Supplied text ->

__________________________________________________

A group called “Environment Iowa” has released a report showing overnight temperatures in Iowa are “getting hotter.” Andrew Hug of Environment Iowa says last year in Des Moines, the average minimum overnight temperature was nearly two degrees above normal. “Warmer nighttime temperatures exacerbate public health problems because people need cooler nighttime temperatures to recover from heat exposure during the day,” Hug says.
According to Hug, higher overnight temperatures cause problems for farmers, too. “Certain species of insects and diseases, it’s the nighttime temperatures that keep those bugs and diseases down to the south,” Hug says. “That’s just one example and all the indications are it’s just going to get worse.”

__________________________________________________

Data extract ->
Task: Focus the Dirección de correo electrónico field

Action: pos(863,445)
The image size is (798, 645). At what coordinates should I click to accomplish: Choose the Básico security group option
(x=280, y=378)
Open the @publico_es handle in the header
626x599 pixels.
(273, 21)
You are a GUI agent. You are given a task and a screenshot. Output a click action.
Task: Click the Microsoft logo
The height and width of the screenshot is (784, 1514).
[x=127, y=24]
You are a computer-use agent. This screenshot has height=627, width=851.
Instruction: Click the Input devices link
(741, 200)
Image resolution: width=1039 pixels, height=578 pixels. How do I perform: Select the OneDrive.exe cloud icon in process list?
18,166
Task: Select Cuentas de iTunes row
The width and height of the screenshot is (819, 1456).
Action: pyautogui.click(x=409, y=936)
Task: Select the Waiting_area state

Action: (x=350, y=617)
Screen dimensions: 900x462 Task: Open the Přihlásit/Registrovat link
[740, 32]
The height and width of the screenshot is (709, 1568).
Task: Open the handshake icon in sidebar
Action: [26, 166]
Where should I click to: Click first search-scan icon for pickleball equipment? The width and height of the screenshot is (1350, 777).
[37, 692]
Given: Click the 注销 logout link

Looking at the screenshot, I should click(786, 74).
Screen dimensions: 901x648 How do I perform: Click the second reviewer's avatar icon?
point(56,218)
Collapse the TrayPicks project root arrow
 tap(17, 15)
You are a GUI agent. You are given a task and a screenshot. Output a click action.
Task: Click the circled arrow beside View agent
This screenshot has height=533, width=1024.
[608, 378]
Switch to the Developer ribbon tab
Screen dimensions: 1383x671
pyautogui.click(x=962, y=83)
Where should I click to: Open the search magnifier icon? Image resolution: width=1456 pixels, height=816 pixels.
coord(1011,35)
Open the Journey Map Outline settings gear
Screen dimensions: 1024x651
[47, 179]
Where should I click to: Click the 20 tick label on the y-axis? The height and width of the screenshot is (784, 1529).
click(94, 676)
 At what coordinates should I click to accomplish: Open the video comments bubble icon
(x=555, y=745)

__________________________________________________

Directions ->
1. In the text on Iowa's overnight temperatures, how far above normal was the average minimum overnight temperature in Des Moines last year?
2. Continue the text on Iowa's rising overnight temperatures from its last sentence.

Answer list ->
1. Nearly two degrees above normal.

2.
Environment Iowa analyzed records from the National Climactic Data Center at four weather-reporting stations in Iowa. In Davenport, the average overnight temperature was 2.2 degrees above normal in 2007. The data showed the average overnight temperature in Waterloo was 1.6 degrees above normal last year. Dubuque’s data indicated overnight temperatures were one degree above normal in 2007.
Hug contends that’s all an indication of global warming. “Temperatures are going up is the general thrust of it,” Hug says. Hug points to global statistics which indicate seven of the eight warmest years on record have occurred since 2001 and Hug says it’s time for politicians to take steps to “avert the worst effects of global warming.”